--- TEKS BACAAN ---
****************

Membabat Korupsi dengan Tuntas Hanya dengan Islam

Oleh : Yuchyil Firdausi

 

Korupsi sudah menjadi berita yang tidak asing lagi di tengah masyarakat saat ini. Apalagi menjelang pemilu 2024 mendatang, maka bersiaplah mendengar janji-janji palsu dengan penuh omong kosong terhadap korupsi. Masyarakat pun mulai jengah, bosan, dan lelah sebab kasus korupsi bukannya semakin menurun justru semakin banyak tiap tahunnya. Dilansir dari tirto.id, Badan Pusat Statistik (BPS) merilis, nilai Indeks Perilaku Antikorupsi (IPAK) Indonesia 2023, mengalami penurunan dibandingkan dengan IPAK tahun 2022, menjadi sebesar 3,92. Tahun lalu, nilai IPAK yang dirilis BPS mencatat angka 3,93. IPAK merupakan indeks yang mengukur tingkat perilaku antikorupsi masyarakat dengan skala 0-5 pada level nasional. Semakin tinggi nilai IPAK atau mendekati 5, maka semakin tinggi budaya antikorupsi. Sebaliknya, semakin rendah nilai IPAK, maka semakin menunjukkan budaya permisif korupsi di masyarakat (tirto.id, 8/11/2023).

****************

--- DATA OLAHAN ---
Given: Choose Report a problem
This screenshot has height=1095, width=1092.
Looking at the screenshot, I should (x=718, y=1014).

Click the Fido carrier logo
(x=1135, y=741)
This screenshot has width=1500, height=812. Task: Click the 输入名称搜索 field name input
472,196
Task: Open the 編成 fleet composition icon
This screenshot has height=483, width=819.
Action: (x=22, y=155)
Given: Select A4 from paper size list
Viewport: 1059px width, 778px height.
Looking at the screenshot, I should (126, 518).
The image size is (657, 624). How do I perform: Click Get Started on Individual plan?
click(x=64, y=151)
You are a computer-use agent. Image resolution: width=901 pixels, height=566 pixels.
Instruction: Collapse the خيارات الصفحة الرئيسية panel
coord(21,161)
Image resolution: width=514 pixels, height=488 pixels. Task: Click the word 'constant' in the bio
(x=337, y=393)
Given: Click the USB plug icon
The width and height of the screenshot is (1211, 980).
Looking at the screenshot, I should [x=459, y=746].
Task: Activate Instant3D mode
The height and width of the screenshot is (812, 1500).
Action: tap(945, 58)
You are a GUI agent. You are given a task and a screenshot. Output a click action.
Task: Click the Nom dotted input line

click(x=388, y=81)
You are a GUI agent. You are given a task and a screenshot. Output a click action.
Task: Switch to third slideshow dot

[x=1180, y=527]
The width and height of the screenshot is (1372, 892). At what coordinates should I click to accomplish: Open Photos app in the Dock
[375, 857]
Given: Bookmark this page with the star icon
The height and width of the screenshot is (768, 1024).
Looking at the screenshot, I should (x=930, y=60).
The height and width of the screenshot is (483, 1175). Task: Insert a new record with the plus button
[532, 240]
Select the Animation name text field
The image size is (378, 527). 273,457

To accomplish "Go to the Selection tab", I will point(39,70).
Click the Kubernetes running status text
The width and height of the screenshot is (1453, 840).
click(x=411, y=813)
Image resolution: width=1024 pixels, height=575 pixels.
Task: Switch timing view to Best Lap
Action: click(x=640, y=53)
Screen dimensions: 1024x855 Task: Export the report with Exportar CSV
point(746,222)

****************

--- SOAL LATIHAN 1 ---
Tuliskan ulang persis baris-baris entri mulai dari baris yang memuat "I will point(39,70)." hingga baris terakhir entri, termasuk kedua ujungnya.
--- SOAL LATIHAN 2 ---
Lanjutkan teks tentang korupsi di Indonesia itu mulai dari kalimat terakhirnya.

--- JAWABAN TERTULIS 1 ---
To accomplish "Go to the Selection tab", I will point(39,70).
Click the Kubernetes running status text
The width and height of the screenshot is (1453, 840).
click(x=411, y=813)
Image resolution: width=1024 pixels, height=575 pixels.
Task: Switch timing view to Best Lap
Action: click(x=640, y=53)
Screen dimensions: 1024x855 Task: Export the report with Exportar CSV
point(746,222)

--- JAWABAN TERTULIS 2 ---
 

Keberadaan lembaga anti korupsi pun juga tak mampu mencegah tindakan korupsi yang terjadi meskipun sudah dilakukan berbagai cara. Meskipun lembaga anti korupsi yang didirikan sejak Desember 2023 telah meng-klaim bahwa selama 20 tahun berdirinya telah menangkap 1.600 koruptor, namun tetap saja angka itu tidak kecil (antaranews, 9/11/2023). Ini adalah kondisi yang memprihatinkan, sebab berbagai upaya mulai dari pencegahan hingga sanksi ternyata tidak menyurutkan perilaku korupsi.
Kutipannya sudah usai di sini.